The custom PATH approach is definitely the first one I'd try.

> Let me kindly remind you that using /usr/bin/python is against the
> packaging guidelines since Fedora 29. Making assumptions about the
> versions of /usr/bin/python has been forbidden since I don't know when.

Your packaging guidelines cannot dictate what upstream build systems use, no 
matter how much wishful thinking you apply in your shiny fantasy world. And 
even if they could, they could still not go back in time and magically fix 
legacy software that predates your guidelines by years.

I think the fallout is going to be even worse outside of the Fedora Koji 
sandbox (though then again, there, the local admin can just install their 
own python2-unversioned-command package or even just add an unpackaged 
/usr/bin/python → python2 symlink – I bet many will).

> The python2-unversioned-command would be pulled by users when they install
> /usr/bin/python. We don't want that. Python 2 is deprecated and will be
> removed, this was communicated loudly and handled slowly for years.

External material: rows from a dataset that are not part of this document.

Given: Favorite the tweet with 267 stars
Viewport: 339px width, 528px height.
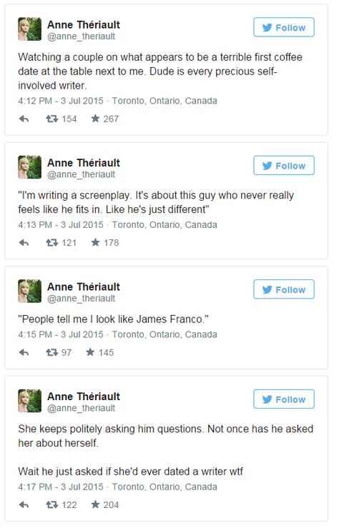Looking at the screenshot, I should click(95, 119).
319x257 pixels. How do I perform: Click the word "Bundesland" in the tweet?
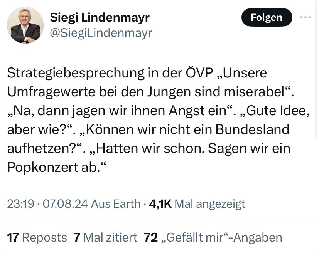(x=252, y=129)
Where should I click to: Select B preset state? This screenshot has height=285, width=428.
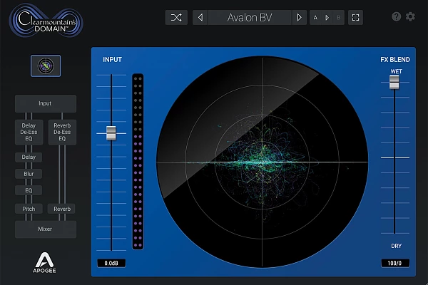338,18

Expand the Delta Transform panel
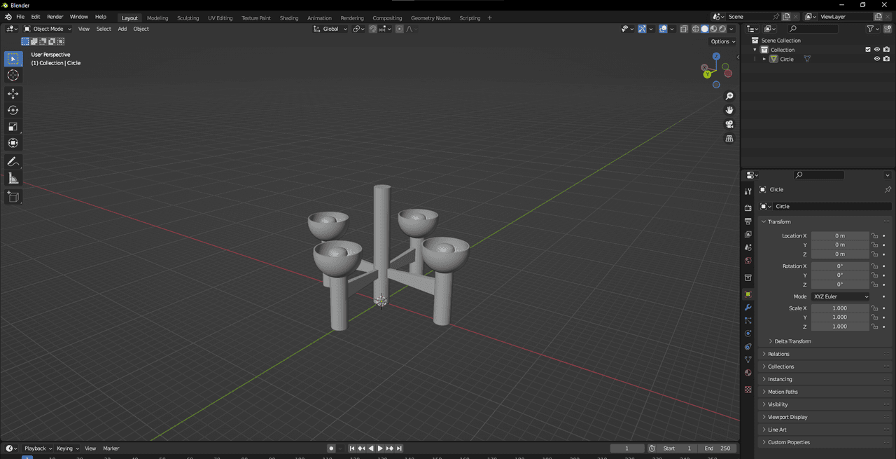click(792, 341)
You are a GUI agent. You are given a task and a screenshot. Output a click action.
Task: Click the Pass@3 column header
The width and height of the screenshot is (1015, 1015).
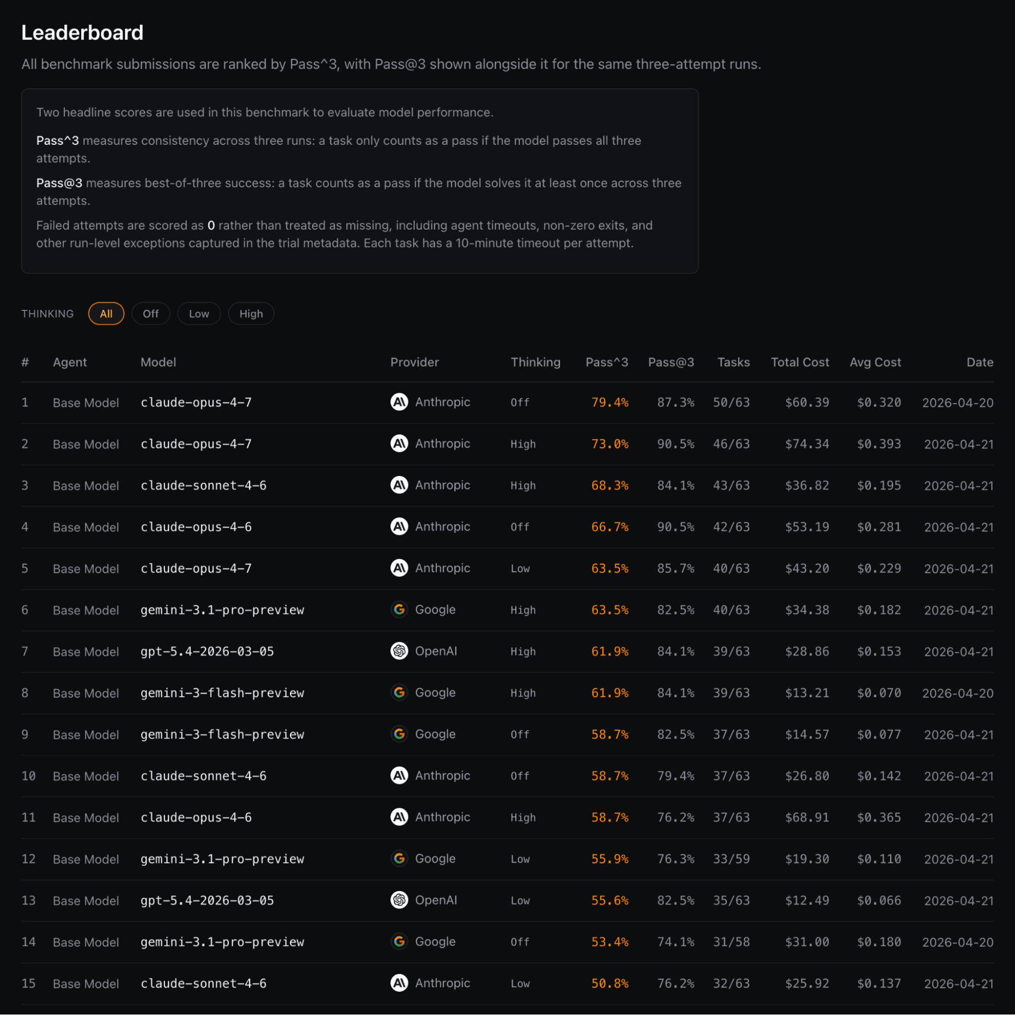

It would not, if you ensure python-unversioned-command gets installed by 
default and Conflicts: python2-unversioned-command.

And even if the users don't have it installed yet, why would
python2-unversioned-command get preferred over python-unversioned-command by 
DNF?

> If you need to keep Qt 4 qtwebkit in Fedora 32 and it cannot be built with
> Python 3 with any reasonable effort, you will need a FESCo exception
> anyway.

This is even more ridiculous.

I don't see why Python 2 cannot be held to the same standards of providing 
compatibility support as long as applications need it as Qt 3 and Qt 4. We 
still ship Qt 3 just fine (and backport security fixes when needed), more 
than 11 years after the last upstream release! (And Qt 3 does not depend on 
Python 2. ;-) ) Your strict unwillingness to do the same for Python 2 is 
creating huge problems for a large class of packagers and end users alike.